Québec : le premier ministre annule la hausse des frais de scolarité

Clément Solym - 06.09.2012

Patrimoine et éducation - A l'international - pauline marois - hausse scolarité - PQ


Un excellent début pour la chef de gouvernement Pauline Marois, au Québec. Alors que rien ne semblait moins sûr quant à une tenue de promesses du premier ministre qui n'a pas réussi à remporter la majorité pour son parti (PQ), Pauline Marois a annoncé hier qu'elle annulerait la loi spé­ciale limi­tant les mani­fes­ta­tions et la hausse des frais de sco­la­rité pré­vue par Jean Charest, met­tant ainsi fin à six mois de mobi­li­sa­tion étudiante.

 

XVIe congrès national du Parti Québécois

 

 

Pendant le « printemps érable », arborant le symbole du carré rouge, Pauline Marois a toujours soutenu la cause des étudiants en grève. Ceux-ci s'opposaient à la hausse annoncée des frais de scolarité, qui avaient déjà augmenté de 82 % sur sept ans. Cette vague de mécontentement a poussé l'actuelle première ministre à proposer l'indexation des frais de scolarité sur le coût de la vie et d'annuler la loi spéciale 78 qui limite le droit de manifester et d'entraver l'accès aux cours.

 

Fort de ses ambitions, Pauline Marois avait convié les étudiants « à réfléchir » quant à la possibilité d'un gouvernement péquiste. Si celui-ci était sans majorité, sa marge de manœuvre serait forcément moins grande, ouvrant la porte au libéral Jean Charest.

 

« Moi, je vais les abolir », avait-elle déclaré. « Mais vous savez très bien à quelles luttes ça pourrait donner lieu ».  

 

« Je vais tout tenter pour remplir mes promesses comme gouvernement, peu importe la situation.
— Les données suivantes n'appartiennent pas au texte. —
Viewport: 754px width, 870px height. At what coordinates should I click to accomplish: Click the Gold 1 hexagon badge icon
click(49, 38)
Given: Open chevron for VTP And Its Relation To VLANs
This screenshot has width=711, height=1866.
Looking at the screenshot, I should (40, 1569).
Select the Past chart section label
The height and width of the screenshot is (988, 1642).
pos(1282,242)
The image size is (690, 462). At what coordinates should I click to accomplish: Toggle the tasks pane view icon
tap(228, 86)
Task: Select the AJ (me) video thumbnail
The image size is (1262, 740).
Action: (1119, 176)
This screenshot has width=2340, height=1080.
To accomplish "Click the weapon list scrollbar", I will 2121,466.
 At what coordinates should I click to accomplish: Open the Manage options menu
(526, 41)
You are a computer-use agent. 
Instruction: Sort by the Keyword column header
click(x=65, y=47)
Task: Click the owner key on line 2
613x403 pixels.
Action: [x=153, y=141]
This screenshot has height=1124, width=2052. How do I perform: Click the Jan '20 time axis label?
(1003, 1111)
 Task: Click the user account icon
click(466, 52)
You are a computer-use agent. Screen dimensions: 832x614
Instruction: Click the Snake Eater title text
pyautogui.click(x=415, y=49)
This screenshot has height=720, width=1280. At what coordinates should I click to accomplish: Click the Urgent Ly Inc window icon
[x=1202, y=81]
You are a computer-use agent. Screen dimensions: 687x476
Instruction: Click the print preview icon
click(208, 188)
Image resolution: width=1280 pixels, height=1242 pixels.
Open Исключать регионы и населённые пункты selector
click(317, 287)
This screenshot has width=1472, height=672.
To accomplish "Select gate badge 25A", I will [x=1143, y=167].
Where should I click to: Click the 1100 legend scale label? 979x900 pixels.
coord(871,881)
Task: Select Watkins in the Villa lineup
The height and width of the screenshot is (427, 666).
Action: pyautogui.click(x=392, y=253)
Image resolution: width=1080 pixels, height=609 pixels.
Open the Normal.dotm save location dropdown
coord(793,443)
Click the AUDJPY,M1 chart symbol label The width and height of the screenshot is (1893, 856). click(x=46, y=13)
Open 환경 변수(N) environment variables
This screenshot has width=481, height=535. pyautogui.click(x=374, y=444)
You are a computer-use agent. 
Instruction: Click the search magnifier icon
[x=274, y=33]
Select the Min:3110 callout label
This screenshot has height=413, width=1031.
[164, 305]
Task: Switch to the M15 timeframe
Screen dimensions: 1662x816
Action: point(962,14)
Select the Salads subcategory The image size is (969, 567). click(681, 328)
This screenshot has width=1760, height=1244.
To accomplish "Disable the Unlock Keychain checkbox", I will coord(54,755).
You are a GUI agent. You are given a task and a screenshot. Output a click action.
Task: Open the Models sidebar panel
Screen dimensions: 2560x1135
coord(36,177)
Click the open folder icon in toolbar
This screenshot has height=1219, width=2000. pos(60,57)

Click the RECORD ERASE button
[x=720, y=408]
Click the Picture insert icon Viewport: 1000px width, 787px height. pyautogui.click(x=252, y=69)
Mais j'aimerais [être] majoritaire parce que ce sera beaucoup plus simple. »

 

Pauline Marois, deve­nue la pre­mière femme chef de gou­ver­ne­ment du Québec, n'ayant pas réussi à obtenir la majorité de son parti, avait laissé sous-entendre la difficulté de tenir tous les engagements posés durant la campagne. Parmi les deux plus contraignants, se tenaient l'abrogation de la loi spéciale 78 et l'annulation de la hausse des droits de scolarité, jusqu'ici justifiée par les besoins de finan­ce­ment des uni­ver­si­tés.

 

« Mon gou­ver­ne­ment va annu­ler la hausse des droits de sco­la­rité par décret », a déclaré Pauline Marois lors d'une confé­rence de presse à Montréal. « La loi spé­ciale dite loi 78 n'aura plus lieu d'être, j'ai l'intention de pro­po­ser son abro­ga­tion et je suis convain­cue que les par­tis d'opposition vont être d'accord », a-t-elle ajouté.

 

Selon l'AFP, l'annonce vient corroborer les dires de Martine Desjardins, présidente de FEUQ (syndicat étudiant), qui précisait que « la pro­messe de cam­pagne de Mme Marois pou­vait être réa­li­sée sans vote au par­le­ment, grâce à un décret ministériel ».

 

« Ça fait long­temps qu'on se bat pour obte­nir ce gain, on peut dire mis­sion accom­plie », a ajouté Martine Desjardins à la chaîne publique Radio Canada, confir­mant que « la majo­rité des asso­cia­tions étudiantes avaient décidé de retour­ner en classe ».